Instructions to follow —
Every record, from first to last, should be written out again exactly.

----

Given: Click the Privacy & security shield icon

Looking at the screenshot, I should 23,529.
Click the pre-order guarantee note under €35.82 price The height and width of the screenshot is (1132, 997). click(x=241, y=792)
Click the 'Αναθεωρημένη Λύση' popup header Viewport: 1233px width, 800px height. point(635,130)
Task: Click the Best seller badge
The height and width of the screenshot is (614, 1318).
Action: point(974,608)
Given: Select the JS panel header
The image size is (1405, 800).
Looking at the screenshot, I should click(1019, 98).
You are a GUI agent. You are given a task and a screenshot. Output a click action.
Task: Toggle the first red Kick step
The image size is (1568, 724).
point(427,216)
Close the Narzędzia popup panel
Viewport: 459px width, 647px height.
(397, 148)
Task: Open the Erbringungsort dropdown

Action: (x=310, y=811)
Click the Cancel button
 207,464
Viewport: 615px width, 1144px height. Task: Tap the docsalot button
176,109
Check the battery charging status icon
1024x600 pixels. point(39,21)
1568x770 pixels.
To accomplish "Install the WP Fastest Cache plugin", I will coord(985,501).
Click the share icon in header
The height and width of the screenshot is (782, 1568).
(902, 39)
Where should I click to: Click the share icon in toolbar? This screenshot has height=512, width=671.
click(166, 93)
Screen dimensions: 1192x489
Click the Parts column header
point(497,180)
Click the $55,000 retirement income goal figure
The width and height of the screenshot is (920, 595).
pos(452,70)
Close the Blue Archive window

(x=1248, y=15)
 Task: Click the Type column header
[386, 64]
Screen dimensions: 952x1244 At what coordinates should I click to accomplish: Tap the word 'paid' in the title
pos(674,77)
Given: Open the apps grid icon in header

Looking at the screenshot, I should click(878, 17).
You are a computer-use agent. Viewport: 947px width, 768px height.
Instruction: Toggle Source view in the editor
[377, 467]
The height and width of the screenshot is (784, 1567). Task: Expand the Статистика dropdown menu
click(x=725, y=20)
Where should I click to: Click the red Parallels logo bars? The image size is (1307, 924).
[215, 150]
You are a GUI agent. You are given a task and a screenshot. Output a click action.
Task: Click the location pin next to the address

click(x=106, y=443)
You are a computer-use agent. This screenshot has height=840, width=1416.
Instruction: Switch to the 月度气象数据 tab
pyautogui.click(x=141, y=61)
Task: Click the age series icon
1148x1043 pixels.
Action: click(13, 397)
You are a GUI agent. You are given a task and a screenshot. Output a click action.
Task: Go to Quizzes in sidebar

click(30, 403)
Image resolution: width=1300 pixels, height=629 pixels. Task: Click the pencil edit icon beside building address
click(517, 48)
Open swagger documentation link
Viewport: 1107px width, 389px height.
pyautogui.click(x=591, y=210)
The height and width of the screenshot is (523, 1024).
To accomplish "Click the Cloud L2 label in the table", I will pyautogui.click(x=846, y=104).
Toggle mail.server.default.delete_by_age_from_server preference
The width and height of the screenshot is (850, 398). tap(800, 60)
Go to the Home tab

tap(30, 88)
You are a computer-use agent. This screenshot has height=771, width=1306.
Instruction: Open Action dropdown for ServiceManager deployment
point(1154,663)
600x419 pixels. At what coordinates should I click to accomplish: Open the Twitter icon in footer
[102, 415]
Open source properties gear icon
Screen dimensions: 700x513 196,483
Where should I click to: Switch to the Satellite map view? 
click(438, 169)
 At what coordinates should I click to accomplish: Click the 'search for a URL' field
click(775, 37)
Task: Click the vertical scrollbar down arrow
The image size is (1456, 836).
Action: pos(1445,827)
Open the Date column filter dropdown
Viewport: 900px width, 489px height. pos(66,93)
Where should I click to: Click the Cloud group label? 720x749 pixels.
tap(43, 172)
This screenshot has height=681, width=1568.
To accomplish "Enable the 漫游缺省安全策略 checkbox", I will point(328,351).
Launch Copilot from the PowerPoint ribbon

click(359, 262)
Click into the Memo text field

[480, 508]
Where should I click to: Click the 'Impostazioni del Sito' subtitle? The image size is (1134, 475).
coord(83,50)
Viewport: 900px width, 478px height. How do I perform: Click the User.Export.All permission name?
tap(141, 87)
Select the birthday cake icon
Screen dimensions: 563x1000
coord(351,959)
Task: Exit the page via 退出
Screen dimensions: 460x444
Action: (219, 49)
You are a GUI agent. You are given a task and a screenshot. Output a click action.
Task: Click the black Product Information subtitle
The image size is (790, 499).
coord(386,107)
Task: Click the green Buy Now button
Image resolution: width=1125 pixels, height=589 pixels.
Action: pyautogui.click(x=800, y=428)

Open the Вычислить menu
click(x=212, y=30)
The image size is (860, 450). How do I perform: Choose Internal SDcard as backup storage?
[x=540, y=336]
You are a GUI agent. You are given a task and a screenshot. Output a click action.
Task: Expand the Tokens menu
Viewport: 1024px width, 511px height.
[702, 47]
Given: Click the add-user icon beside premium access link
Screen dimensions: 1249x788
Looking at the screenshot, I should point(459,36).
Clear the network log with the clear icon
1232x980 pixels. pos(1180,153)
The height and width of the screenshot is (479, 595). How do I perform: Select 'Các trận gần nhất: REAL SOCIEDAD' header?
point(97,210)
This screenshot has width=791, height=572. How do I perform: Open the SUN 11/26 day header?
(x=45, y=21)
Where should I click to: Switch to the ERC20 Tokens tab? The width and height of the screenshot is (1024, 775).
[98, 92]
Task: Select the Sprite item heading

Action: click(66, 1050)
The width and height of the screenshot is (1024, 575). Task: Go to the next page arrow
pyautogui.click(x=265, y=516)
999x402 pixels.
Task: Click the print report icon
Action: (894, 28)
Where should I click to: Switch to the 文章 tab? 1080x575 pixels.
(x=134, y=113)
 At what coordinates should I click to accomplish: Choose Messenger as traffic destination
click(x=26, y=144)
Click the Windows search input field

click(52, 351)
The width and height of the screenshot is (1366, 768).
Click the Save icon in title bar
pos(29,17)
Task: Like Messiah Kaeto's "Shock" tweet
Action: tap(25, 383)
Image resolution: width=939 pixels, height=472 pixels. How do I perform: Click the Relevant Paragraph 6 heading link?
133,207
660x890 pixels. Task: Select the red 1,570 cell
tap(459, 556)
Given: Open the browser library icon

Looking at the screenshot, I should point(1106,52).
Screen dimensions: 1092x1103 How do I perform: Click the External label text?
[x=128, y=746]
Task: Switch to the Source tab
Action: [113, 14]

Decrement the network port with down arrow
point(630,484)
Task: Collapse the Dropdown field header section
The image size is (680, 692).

----

Task result —
Given: Click the Privacy & security shield icon

Looking at the screenshot, I should 23,529.
Click the pre-order guarantee note under €35.82 price The height and width of the screenshot is (1132, 997). click(x=241, y=792)
Click the 'Αναθεωρημένη Λύση' popup header Viewport: 1233px width, 800px height. point(635,130)
Task: Click the Best seller badge
The height and width of the screenshot is (614, 1318).
Action: point(974,608)
Given: Select the JS panel header
The image size is (1405, 800).
Looking at the screenshot, I should click(1019, 98).
You are a GUI agent. You are given a task and a screenshot. Output a click action.
Task: Toggle the first red Kick step
The image size is (1568, 724).
point(427,216)
Close the Narzędzia popup panel
Viewport: 459px width, 647px height.
(397, 148)
Task: Open the Erbringungsort dropdown

Action: (x=310, y=811)
Click the Cancel button
 207,464
Viewport: 615px width, 1144px height. Task: Tap the docsalot button
176,109
Check the battery charging status icon
1024x600 pixels. point(39,21)
1568x770 pixels.
To accomplish "Install the WP Fastest Cache plugin", I will coord(985,501).
Click the share icon in header
The height and width of the screenshot is (782, 1568).
(902, 39)
Where should I click to: Click the share icon in toolbar? This screenshot has height=512, width=671.
click(166, 93)
Screen dimensions: 1192x489
Click the Parts column header
point(497,180)
Click the $55,000 retirement income goal figure
The width and height of the screenshot is (920, 595).
pos(452,70)
Close the Blue Archive window

(x=1248, y=15)
 Task: Click the Type column header
[386, 64]
Screen dimensions: 952x1244 At what coordinates should I click to accomplish: Tap the word 'paid' in the title
pos(674,77)
Given: Open the apps grid icon in header

Looking at the screenshot, I should click(878, 17).
You are a computer-use agent. Viewport: 947px width, 768px height.
Instruction: Toggle Source view in the editor
[377, 467]
The height and width of the screenshot is (784, 1567). Task: Expand the Статистика dropdown menu
click(x=725, y=20)
Where should I click to: Click the red Parallels logo bars? The image size is (1307, 924).
[215, 150]
You are a GUI agent. You are given a task and a screenshot. Output a click action.
Task: Click the location pin next to the address

click(x=106, y=443)
You are a computer-use agent. This screenshot has height=840, width=1416.
Instruction: Switch to the 月度气象数据 tab
pyautogui.click(x=141, y=61)
Task: Click the age series icon
1148x1043 pixels.
Action: click(13, 397)
You are a GUI agent. You are given a task and a screenshot. Output a click action.
Task: Go to Quizzes in sidebar

click(30, 403)
Image resolution: width=1300 pixels, height=629 pixels. Task: Click the pencil edit icon beside building address
click(517, 48)
Open swagger documentation link
Viewport: 1107px width, 389px height.
pyautogui.click(x=591, y=210)
The height and width of the screenshot is (523, 1024).
To accomplish "Click the Cloud L2 label in the table", I will pyautogui.click(x=846, y=104).
Toggle mail.server.default.delete_by_age_from_server preference
The width and height of the screenshot is (850, 398). tap(800, 60)
Go to the Home tab

tap(30, 88)
You are a computer-use agent. This screenshot has height=771, width=1306.
Instruction: Open Action dropdown for ServiceManager deployment
point(1154,663)
600x419 pixels. At what coordinates should I click to accomplish: Open the Twitter icon in footer
[102, 415]
Open source properties gear icon
Screen dimensions: 700x513 196,483
Where should I click to: Switch to the Satellite map view? 
click(438, 169)
 At what coordinates should I click to accomplish: Click the 'search for a URL' field
click(775, 37)
Task: Click the vertical scrollbar down arrow
The image size is (1456, 836).
Action: pos(1445,827)
Open the Date column filter dropdown
Viewport: 900px width, 489px height. pos(66,93)
Where should I click to: Click the Cloud group label? 720x749 pixels.
tap(43, 172)
This screenshot has height=681, width=1568.
To accomplish "Enable the 漫游缺省安全策略 checkbox", I will point(328,351).
Launch Copilot from the PowerPoint ribbon

click(359, 262)
Click into the Memo text field

[480, 508]
Where should I click to: Click the 'Impostazioni del Sito' subtitle? The image size is (1134, 475).
coord(83,50)
Viewport: 900px width, 478px height. How do I perform: Click the User.Export.All permission name?
tap(141, 87)
Select the birthday cake icon
Screen dimensions: 563x1000
coord(351,959)
Task: Exit the page via 退出
Screen dimensions: 460x444
Action: (219, 49)
You are a GUI agent. You are given a task and a screenshot. Output a click action.
Task: Click the black Product Information subtitle
The image size is (790, 499).
coord(386,107)
Task: Click the green Buy Now button
Image resolution: width=1125 pixels, height=589 pixels.
Action: pyautogui.click(x=800, y=428)

Open the Вычислить menu
click(x=212, y=30)
The image size is (860, 450). How do I perform: Choose Internal SDcard as backup storage?
[x=540, y=336]
You are a GUI agent. You are given a task and a screenshot. Output a click action.
Task: Expand the Tokens menu
Viewport: 1024px width, 511px height.
[702, 47]
Given: Click the add-user icon beside premium access link
Screen dimensions: 1249x788
Looking at the screenshot, I should point(459,36).
Clear the network log with the clear icon
1232x980 pixels. pos(1180,153)
The height and width of the screenshot is (479, 595). How do I perform: Select 'Các trận gần nhất: REAL SOCIEDAD' header?
point(97,210)
This screenshot has width=791, height=572. How do I perform: Open the SUN 11/26 day header?
(x=45, y=21)
Where should I click to: Switch to the ERC20 Tokens tab? The width and height of the screenshot is (1024, 775).
[98, 92]
Task: Select the Sprite item heading

Action: click(66, 1050)
The width and height of the screenshot is (1024, 575). Task: Go to the next page arrow
pyautogui.click(x=265, y=516)
999x402 pixels.
Task: Click the print report icon
Action: (894, 28)
Where should I click to: Switch to the 文章 tab? 1080x575 pixels.
(x=134, y=113)
 At what coordinates should I click to accomplish: Choose Messenger as traffic destination
click(x=26, y=144)
Click the Windows search input field

click(52, 351)
The width and height of the screenshot is (1366, 768).
Click the Save icon in title bar
pos(29,17)
Task: Like Messiah Kaeto's "Shock" tweet
Action: tap(25, 383)
Image resolution: width=939 pixels, height=472 pixels. How do I perform: Click the Relevant Paragraph 6 heading link?
133,207
660x890 pixels. Task: Select the red 1,570 cell
tap(459, 556)
Given: Open the browser library icon

Looking at the screenshot, I should point(1106,52).
Screen dimensions: 1092x1103 How do I perform: Click the External label text?
[x=128, y=746]
Task: Switch to the Source tab
Action: [113, 14]

Decrement the network port with down arrow
point(630,484)
Task: Collapse the Dropdown field header section
The image size is (680, 692).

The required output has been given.